Na segunda semana de junho, entre os dias 8, 9 e 10, aconteceu, em Fortaleza, um dos mais importantes eventos brasileiros de arquitetura dos últimos anos: o "Fórum Jovens Arquitetos Latino-Americanos - uma inserção numa realidade periférica". A organização, a cargo de um grupo de novíssimos arquitetos cearenses, teve a brilhante ideia de reunir 11 jovens arquitetos da América do Sul para discutir, através da produção dos seus escritórios, um recorte da nova arquitetura latino-americana. O perfil dos palestrantes envolvia uma ligação com a academia através da docência, a participação e o destaque em concursos públicos de projeto e premiações, além de uma produção que ainda não estivesse consagrada pela mídia especializada.
O auditório da Fábrica de Negócios completamente lotado denotava o enorme interesse dos arquitetos e estudantes em conhecer como a nova geração de profissionais incorpora, em sua prática projetual, o discurso teórico fundamentado em uma identidade latino- americana.
O professor Fernando Lara destacou, em sua vídeo-conferência de abertura, que a América Latina sempre foi um campo de experimentações para a Europa e que isso resultou em diversos processos de "transculturação"; ou seja, o impacto entres duas culturas gerando novos padrões para ambas; e ressaltou que, de certa forma, esse processo contribuiu para forjar a diversidade cultural do nosso continente.
Lara afirmou que a aproximação entre os arquitetos latino-americanos é recente e que há algumas décadas atrás a relação da arquitetura com o exterior se dava principalmente com a Europa e os EUA.
Esse momento histórico, em que a arquitetura latino-americana desperta para suas particularidades geográficas e procura afirmar uma identidade própria sem perder de vista a contextualização global, é extremamente rico e complexo.

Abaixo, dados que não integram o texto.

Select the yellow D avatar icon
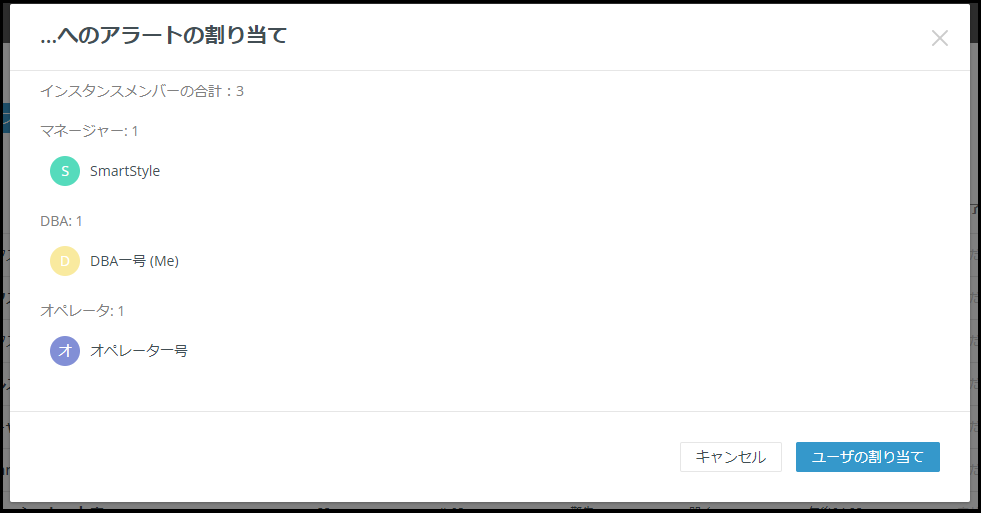 click(x=65, y=261)
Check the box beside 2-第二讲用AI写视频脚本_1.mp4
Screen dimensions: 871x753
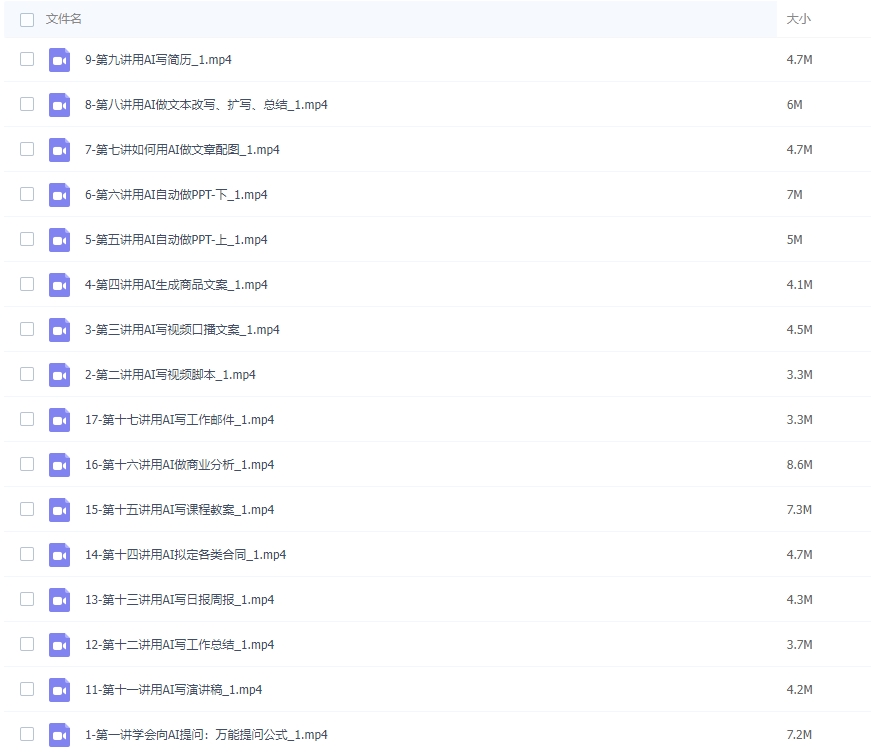pos(27,374)
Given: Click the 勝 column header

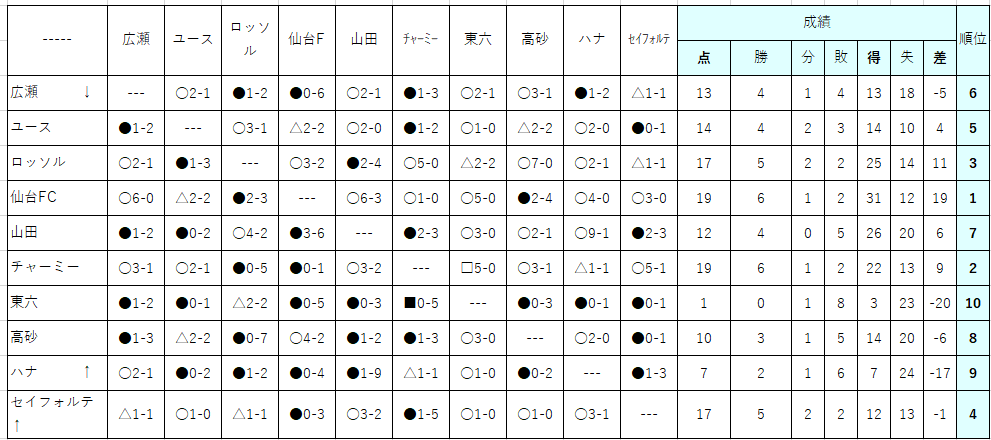Looking at the screenshot, I should click(762, 58).
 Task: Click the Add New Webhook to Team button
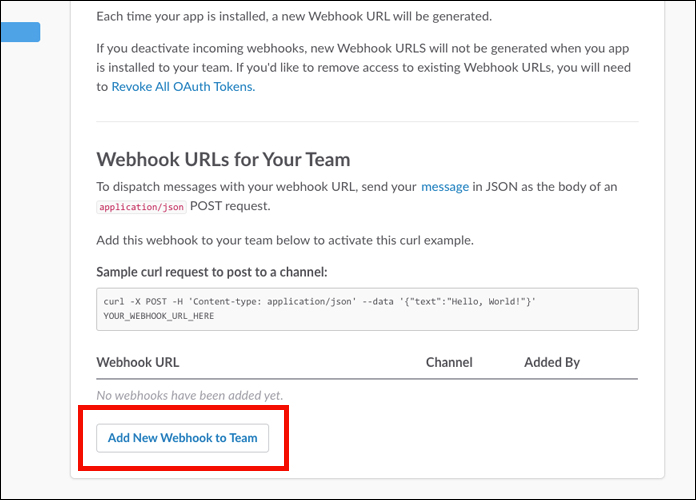tap(182, 438)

Nesse sentido, o Fórum Jovens Arquitetos Latino-Americanos foi extremamente bem sucedido porque conseguiu confrontar modos de pensar o espaço construído tão díspares e tão afins. Em síntese, fica evidente na exposição dos trabalhos de todos os escritórios que, em última instância, o contexto geográfico, em todas as suas variáveis, é sempre quem dita a forma de espacialização e a morfologia arquitetônica.
Na abertura do FJAL, o arquiteto Álvaro Puntoni faz um breve passeio pela selva de pedra chamada São Paulo para contextualizar sua obra carregada da tectonicidade do concreto em que a busca pela construção de espaços vazios talvez seja uma súplica implícita por um espaço de convivência tão caro numa cidade super adensada.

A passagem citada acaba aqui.